There is also the demise of Yoan Gouffran to a cart-horse (often deputising as a full-time covering full-back), the failed mutation of Cheick Tioté into Newcastle United’s Michael Essien that has given us one goal and two years of confused performances, the obstruction of Sylvain Marveaux’s former profession (he had more assists than any other Newcastle player in 2012/13) and the outright prohibition of Gaël Bigirimana’s embryonic aspirations of continuing to play football beyond 2013.
“He reminds me of Essien, if I am honest, he is that type. He needs to learn that in and around our third, he needs to be a lot safer – he can be a bit loose there – and he needs to be more progressive in his play. There is so much more to come from him if we can get him out of just popping it off safely. When he attacks teams and runs at them, he could be as effective for us as Essien is for Chelsea.”
To date, there are four known examples of players whose ability have proved to be immune to being Pardewed. Demba Ba, Mathieu Debuchy, Yohan Cabaye and Loïc Rémy. All four have moved on to Champions League clubs. They do not represent any sort of evidence that the dump of formerly promising footballers at St. James’ Park have themselves to blame, but rather the contrary. Demba Ba complained about Newcastle’s long-ball tactics and fled to Chelsea after nagging his way back into a central position. Having scored 16 league goals by the start of February in 2011/12, Pardew moved him to left-wing. He would not find the net in the final 14 games.

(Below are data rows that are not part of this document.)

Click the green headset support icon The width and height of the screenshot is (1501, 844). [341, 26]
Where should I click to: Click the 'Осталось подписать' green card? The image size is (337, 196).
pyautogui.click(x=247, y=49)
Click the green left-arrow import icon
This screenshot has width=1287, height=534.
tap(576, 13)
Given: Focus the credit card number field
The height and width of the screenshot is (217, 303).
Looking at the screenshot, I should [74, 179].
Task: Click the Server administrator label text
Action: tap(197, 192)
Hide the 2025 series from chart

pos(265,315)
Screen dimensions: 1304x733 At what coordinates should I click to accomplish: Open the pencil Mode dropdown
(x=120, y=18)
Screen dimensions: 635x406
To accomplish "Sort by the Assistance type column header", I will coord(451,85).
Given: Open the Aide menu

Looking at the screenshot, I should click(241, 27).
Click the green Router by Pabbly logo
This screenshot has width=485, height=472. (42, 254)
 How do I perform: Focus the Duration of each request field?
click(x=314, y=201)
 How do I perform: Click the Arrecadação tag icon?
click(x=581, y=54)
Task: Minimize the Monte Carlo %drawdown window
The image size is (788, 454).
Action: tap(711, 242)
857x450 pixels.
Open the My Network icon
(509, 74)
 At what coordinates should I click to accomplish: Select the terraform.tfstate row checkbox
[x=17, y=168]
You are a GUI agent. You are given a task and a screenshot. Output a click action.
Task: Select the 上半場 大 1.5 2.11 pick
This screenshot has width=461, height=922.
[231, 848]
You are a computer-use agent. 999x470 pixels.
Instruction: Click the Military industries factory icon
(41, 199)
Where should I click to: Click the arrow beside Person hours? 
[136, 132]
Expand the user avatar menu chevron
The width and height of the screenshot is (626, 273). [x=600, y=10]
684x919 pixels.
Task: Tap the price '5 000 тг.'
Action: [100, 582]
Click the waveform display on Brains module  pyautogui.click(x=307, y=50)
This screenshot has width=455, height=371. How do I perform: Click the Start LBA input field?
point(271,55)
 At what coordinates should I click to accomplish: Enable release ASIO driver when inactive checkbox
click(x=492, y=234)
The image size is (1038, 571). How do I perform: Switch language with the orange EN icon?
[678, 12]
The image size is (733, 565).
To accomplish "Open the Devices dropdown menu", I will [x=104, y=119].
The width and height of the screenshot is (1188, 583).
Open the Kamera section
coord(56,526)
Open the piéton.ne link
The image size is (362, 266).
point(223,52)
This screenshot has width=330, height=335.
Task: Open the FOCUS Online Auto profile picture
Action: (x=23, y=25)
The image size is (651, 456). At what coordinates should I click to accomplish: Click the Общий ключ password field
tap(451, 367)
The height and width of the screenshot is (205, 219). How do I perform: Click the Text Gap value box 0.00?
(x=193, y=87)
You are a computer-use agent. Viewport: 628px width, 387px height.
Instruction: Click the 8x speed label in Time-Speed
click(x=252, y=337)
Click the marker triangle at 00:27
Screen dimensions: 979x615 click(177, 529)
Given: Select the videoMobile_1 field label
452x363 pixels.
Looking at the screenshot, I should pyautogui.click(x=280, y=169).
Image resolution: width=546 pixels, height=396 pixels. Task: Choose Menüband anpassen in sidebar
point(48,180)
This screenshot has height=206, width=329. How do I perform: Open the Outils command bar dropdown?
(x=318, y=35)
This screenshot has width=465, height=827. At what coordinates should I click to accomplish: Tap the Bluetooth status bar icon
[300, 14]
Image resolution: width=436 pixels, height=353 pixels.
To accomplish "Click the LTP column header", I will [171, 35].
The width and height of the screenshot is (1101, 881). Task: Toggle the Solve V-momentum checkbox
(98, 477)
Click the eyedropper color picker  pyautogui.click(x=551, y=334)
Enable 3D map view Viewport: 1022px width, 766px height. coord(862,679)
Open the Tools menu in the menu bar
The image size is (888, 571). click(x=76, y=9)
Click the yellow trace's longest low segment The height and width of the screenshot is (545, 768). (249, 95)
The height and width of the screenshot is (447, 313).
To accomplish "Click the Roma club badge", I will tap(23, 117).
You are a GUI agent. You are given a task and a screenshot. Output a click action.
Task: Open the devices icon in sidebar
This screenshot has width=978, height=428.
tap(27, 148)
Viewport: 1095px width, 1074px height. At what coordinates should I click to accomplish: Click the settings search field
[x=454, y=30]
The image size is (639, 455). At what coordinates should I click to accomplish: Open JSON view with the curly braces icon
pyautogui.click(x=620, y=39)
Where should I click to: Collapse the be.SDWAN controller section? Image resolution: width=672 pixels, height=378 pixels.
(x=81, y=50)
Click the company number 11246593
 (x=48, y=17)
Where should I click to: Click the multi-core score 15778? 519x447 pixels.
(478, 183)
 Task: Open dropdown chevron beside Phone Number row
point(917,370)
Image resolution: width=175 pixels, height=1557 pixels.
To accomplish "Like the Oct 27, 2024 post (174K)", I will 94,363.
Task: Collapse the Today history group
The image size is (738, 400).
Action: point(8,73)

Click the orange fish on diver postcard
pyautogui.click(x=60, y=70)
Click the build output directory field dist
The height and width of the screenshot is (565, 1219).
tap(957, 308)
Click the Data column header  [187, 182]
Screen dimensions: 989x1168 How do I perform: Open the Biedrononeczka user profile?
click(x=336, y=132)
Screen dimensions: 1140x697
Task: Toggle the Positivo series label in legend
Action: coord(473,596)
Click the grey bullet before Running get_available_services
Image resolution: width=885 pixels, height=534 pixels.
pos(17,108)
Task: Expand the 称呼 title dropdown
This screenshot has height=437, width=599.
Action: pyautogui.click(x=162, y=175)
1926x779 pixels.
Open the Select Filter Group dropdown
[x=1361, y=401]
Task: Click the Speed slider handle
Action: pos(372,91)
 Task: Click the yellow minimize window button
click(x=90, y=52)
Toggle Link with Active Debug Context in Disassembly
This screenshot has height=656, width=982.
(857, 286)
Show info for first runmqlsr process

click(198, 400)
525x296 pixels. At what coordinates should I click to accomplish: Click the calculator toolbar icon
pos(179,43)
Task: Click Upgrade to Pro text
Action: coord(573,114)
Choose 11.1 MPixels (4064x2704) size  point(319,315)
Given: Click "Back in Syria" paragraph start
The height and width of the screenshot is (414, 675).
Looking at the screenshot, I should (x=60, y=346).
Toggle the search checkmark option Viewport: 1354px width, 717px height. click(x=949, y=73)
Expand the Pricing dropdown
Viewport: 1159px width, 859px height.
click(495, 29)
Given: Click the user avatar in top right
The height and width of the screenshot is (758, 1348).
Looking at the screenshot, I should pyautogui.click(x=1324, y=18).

Yohan Cabaye served a majority of 2012/13 as a quarter-back, positioned behind our central defenders, launching long-balls towards Shola Ameobi or whoever else was playing right-wing at the time. He tried to get out of his manager’s grip, but was refused the chance. He then fought his way back into a midfield position during November 2013, Pardew’s only good month in the last two years. In the next transfer window he was packing his bags when the chance reappeared.
Mathieu Debuchy told the press about being “asked to stay back” by Pardew and only lasted 18 months before Arsenal offered him the chance to keep progressing. Loïc Rémy realised what was in store after a season. Despite repeated attempts at bringing him back to Newcastle, he is now at Chelsea. For some reason, both Harry Redknapp and José Mourinho represented more appetizing alternatives.
There is now excitement and hope surrounding Rolando Aarons’ rise, much like the hope we have experienced with regards to Adam Campbell, Remie Streete, Sammy Ameobi, Haris Vuckic and Adam Armstrong in past years. Without implying that they would have won us the World Cup under another manager, neither they nor more established names have managed to excel under his leadership but have stalled or gone backwards.
It’s becoming increasingly clear what the problem is at Newcastle United. Rather than Alan Pardew putting up stop signs for footballers with talent, excitement and visions, it’s time for us to stop his destructive interaction with footballers. At least at this club.